Sicherheitsmaßnahmen zurückgefahren

1. Februar 2011 | Themenbereich: Innere Sicherheit, Nordrhein Westfalen | Drucken

In enger Abstimmung mit den Sicherheitsbehörden des Bundes und der Länder wird auch die nordrhein-westfälische Polizei ihre sichtbaren Maßnahmen zurückfahren. „Die intensivierte Gefährdungslage durch islamisti-sche Terroristen Ende letzten Jahres, die Grund für eine Verstärkung der bundesweit abgestimmten Sicherheitsmaßnahmen war, hat sich nicht weiter verdichtet“, sagte Innenminister Ralf Jäger heute (01.02.) in Düsseldorf.
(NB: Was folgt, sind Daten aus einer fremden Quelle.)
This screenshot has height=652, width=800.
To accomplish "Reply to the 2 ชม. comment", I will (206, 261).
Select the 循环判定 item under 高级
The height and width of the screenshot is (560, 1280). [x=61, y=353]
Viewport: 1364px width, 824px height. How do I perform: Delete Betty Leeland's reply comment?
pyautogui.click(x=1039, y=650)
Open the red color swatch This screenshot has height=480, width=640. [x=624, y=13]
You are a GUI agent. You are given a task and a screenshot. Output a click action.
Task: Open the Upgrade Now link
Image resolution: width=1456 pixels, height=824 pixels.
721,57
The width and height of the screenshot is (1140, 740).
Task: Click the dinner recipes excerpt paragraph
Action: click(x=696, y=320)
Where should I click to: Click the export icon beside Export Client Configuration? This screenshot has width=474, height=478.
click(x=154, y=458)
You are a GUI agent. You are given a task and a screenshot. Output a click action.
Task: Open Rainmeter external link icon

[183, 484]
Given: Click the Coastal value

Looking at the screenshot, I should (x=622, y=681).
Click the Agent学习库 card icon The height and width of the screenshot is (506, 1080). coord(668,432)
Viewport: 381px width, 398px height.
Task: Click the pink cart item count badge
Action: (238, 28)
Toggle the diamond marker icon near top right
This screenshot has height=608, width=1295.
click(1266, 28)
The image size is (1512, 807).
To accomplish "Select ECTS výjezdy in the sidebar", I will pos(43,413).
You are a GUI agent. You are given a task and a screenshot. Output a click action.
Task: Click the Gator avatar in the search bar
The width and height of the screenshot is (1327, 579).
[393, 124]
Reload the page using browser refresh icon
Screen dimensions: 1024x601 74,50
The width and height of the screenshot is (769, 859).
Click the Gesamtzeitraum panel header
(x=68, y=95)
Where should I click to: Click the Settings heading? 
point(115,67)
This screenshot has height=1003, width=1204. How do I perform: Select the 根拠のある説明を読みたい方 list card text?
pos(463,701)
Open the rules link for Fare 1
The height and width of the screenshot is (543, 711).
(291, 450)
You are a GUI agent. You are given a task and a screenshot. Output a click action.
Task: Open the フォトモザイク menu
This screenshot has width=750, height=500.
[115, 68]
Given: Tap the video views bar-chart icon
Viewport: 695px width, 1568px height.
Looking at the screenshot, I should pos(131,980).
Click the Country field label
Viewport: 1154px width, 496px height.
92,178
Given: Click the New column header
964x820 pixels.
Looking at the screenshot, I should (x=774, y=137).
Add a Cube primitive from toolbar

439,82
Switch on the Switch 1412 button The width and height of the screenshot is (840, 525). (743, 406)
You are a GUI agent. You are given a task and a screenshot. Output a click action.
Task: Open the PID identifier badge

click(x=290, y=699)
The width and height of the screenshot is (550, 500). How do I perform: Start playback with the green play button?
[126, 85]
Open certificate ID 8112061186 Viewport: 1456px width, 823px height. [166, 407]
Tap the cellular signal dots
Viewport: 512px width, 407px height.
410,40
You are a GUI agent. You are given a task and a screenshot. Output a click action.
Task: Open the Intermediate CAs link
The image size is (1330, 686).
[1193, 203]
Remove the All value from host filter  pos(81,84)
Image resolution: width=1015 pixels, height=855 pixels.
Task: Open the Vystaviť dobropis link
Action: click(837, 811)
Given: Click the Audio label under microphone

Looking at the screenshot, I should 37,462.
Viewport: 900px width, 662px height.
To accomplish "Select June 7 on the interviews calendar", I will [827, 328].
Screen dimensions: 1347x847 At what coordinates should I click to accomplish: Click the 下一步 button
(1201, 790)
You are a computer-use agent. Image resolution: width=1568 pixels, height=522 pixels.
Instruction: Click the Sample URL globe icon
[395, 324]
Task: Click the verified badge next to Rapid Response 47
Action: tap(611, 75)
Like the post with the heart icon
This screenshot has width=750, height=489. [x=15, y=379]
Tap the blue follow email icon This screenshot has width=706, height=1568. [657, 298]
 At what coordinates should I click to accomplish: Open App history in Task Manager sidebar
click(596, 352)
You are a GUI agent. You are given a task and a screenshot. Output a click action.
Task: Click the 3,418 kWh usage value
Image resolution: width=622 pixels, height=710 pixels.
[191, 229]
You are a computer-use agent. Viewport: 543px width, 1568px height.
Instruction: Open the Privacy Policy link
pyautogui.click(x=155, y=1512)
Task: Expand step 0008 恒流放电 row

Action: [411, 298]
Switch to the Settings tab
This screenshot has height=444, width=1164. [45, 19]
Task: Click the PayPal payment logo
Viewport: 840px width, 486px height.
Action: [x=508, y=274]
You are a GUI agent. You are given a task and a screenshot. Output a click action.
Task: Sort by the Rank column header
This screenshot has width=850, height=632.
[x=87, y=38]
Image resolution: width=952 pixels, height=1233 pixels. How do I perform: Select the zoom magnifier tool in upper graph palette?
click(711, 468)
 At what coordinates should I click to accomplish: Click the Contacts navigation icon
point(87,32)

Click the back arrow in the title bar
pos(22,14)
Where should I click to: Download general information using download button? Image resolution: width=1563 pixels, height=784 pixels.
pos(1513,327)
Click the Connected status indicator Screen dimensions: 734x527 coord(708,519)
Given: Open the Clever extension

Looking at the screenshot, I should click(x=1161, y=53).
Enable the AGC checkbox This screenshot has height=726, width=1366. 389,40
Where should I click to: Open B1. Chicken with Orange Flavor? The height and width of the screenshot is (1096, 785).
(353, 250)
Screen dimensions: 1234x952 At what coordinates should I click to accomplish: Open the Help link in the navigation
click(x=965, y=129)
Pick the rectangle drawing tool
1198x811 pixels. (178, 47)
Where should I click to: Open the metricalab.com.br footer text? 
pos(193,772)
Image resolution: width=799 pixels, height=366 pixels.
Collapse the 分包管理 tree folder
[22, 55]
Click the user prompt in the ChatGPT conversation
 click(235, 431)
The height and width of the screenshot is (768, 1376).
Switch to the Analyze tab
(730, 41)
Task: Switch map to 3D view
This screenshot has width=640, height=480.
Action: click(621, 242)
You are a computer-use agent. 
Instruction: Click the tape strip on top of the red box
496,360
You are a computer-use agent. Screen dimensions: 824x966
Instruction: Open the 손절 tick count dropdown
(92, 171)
Deutschland und damit auch Nordrhein-Westfalen seien aber nach wie vor im Zielspektrum von islamistischen Terroristen, auch wenn es bislang keine Hinweise auf konkret bevorstehende Anschläge gebe.

„Gleichwohl sind wir sehr wachsam. Die Sicherheitsbehörden in NRW werden auch weiterhin in enger Abstimmung lageangepasst Vorkehrungen auf hohem Niveau treffen“, erklärte der Minister.

Die Sicherheitsbehörden setzen in Absprache mit dem BMI ihre verdeckten Maßnahmen auf hohem Niveau fort.